Looking ahead, it’s clear states aren’t waiting on the federal government to fix healthcare. They are developing novel solutions to opioid addiction, reducing drug costs, overseeing Medicaid managed care, standardizing quality and cost transparency data for consumers, improving access to primary care and integrating digital technologies into care coordination programs. They’re not waiting on Congress to act.
But none of the governors—Blue or Red—is declaring victory. All are concerned that a national health policy addresses the reality they see every day—uneven access, variable quality and unsustainable costs. All want more latitude to innovate. None wants federal mandates that are unreasonable. And all recognize funding cuts at the federal level mean the potential for red ink at the state level. That’s the clear message coming from last week’s meeting of the National Governors Association.
For Governors, healthcare is a headache. They know a strong healthcare system means jobs and economic stability. They also know it’s expensive: only 33 states are currently on track to hit their revenue forecast this year, so unexpected cost spikes for healthcare could de-stabilize state budgets that are still recovering from the 2007-2010 downturn.

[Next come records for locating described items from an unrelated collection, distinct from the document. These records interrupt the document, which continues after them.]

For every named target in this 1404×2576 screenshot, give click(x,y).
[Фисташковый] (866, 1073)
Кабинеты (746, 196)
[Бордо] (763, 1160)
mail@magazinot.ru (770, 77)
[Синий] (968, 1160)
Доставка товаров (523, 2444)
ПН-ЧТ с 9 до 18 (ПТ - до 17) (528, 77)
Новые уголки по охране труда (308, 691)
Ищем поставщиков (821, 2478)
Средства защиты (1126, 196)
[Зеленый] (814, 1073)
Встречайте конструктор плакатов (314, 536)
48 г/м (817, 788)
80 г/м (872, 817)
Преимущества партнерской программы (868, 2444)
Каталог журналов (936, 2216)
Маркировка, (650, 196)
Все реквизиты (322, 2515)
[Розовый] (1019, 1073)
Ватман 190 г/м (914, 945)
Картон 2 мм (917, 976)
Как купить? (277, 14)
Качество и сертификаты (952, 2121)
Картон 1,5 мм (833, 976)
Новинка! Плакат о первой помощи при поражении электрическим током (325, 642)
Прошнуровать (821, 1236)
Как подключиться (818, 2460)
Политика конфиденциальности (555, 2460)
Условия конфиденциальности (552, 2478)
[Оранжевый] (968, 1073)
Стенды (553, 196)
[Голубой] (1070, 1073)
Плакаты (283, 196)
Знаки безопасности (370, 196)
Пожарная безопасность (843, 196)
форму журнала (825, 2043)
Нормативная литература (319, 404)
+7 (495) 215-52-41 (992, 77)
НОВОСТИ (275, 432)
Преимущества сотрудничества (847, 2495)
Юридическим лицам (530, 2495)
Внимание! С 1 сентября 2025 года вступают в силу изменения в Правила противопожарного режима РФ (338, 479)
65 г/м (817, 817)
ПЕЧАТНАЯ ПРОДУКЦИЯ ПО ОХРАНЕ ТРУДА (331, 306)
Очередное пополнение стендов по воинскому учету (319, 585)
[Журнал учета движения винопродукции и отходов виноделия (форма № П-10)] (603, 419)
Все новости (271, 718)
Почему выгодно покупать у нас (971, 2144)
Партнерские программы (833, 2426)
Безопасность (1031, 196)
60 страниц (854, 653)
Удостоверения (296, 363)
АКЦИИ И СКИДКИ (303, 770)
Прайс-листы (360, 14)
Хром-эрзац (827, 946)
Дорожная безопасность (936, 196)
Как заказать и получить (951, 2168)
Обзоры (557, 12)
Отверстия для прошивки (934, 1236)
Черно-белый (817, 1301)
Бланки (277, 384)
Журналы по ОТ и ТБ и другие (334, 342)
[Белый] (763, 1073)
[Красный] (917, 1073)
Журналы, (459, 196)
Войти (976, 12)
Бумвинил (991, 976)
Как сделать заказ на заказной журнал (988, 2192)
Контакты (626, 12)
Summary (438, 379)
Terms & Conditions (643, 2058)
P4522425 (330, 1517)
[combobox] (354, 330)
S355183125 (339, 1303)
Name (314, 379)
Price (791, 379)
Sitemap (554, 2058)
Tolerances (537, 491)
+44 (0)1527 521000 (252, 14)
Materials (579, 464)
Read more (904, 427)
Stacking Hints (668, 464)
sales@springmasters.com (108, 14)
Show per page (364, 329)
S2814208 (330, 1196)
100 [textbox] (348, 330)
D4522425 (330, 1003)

It’s anyone’s guess what Congress will do in coming weeks. For Governors, it’s a migraine that won’t go away.
Paul
P.S. Senator McCain’s unexpected eye surgery (craniotomy) means the Senate is not expected to vote on the Better Care Reconciliation Act until next week or possibly later. And the CBO has delayed its score until later this week. Stay tuned. But promoters of the BCRA are pushing hard with interesting but somewhat suspect assertions. For example, on Fox’ Sunday Morning Futures yesterday, HHS Secretary Tom Price, a clinician, offered that “a third of the physicians in the country ought to be caring for these individuals (Medicaid enrollees) and they’re not…due to the (Obamacare) system” in defending cuts to Medicaid included in the Batter Care Coordination Act. It seems implausible to most that a 26% cut in Medicaid funding, a centerpiece in the BCRA, will translate to increased access to physicians by enrollees. Go figure.